Brain oxidative stress and neuroinflammation have been implicated in various psychiatric disorders. The current study investigated the effect and mechanism of 25-Methoxyhispidol A (25-MHA) against CCl4-induced anxiety and depression. Mice were challenged with CCl4 (1 ml/kg; i.p.) after 30 min of 25-MHA (1, 5 and 10 mg/kg; i.p.) administration. Pretreatment with 25-MHA (10 mg/kg) significantly attenuated the anxiety and depression-like behavior in testing models. The oxidative stress induced by CCl4 was significantly attenuated by pretreatment with 25-MHA. The immunohistochemical (IHC) analysis showed a reduction in kelch-like ECH-associated protein 1 (Keap1) and improvement in expression of nuclear factor erythroid-2-related factor (Nrf-2) and heme oxygenase (HO)-1. In addition, 25-MHA significantly attenuated the CCl4-mediated depletion of antioxidant enzymes in hippocampus (HC) and prefrontal cortex (PFC) region and reduced the expression of toll-like receptor (TLR)-4 and nuclear factor kappa B (NF-κB), along with a decreased production of pro-inflammatory cytokines in HC and PFC region. Pretreatment with 25-MHA also showed an improved expression of neurotrophic factors i.e., brain derived growth factor (BDNF) and vascular endothelial growth factor (VEGF).
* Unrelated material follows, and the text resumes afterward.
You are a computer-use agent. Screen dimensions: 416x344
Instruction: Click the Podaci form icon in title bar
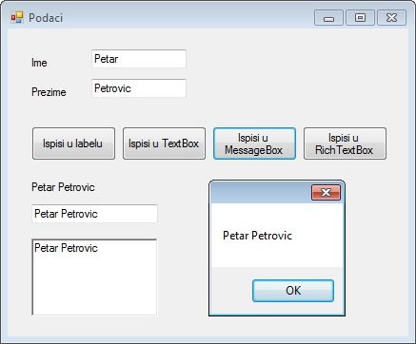[17, 17]
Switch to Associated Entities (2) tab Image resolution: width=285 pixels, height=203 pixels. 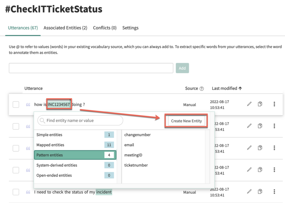(65, 28)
Furthermore, 25-MHA inhibited malondialdehyde (MDA) and ammonia level in plasma, liver, HC and PFC regions of mice brain. 25-MHA also exhibited anti-apoptotic effect evident from the reduced expression of caspase-3 and decreased hippocampal DNA damage in comet assay. Furthermore, decreased serum alanine aminotransferase (ALT), aspartate aminotransferase (AST) and corticosterone level, along with prevention of CCl4-induced alterations in thickness of dentate gyrus and intact hepatic cells morphology, represented by hippocampal and liver histopathology, indicated the neuroprotective effect of 25-MHA.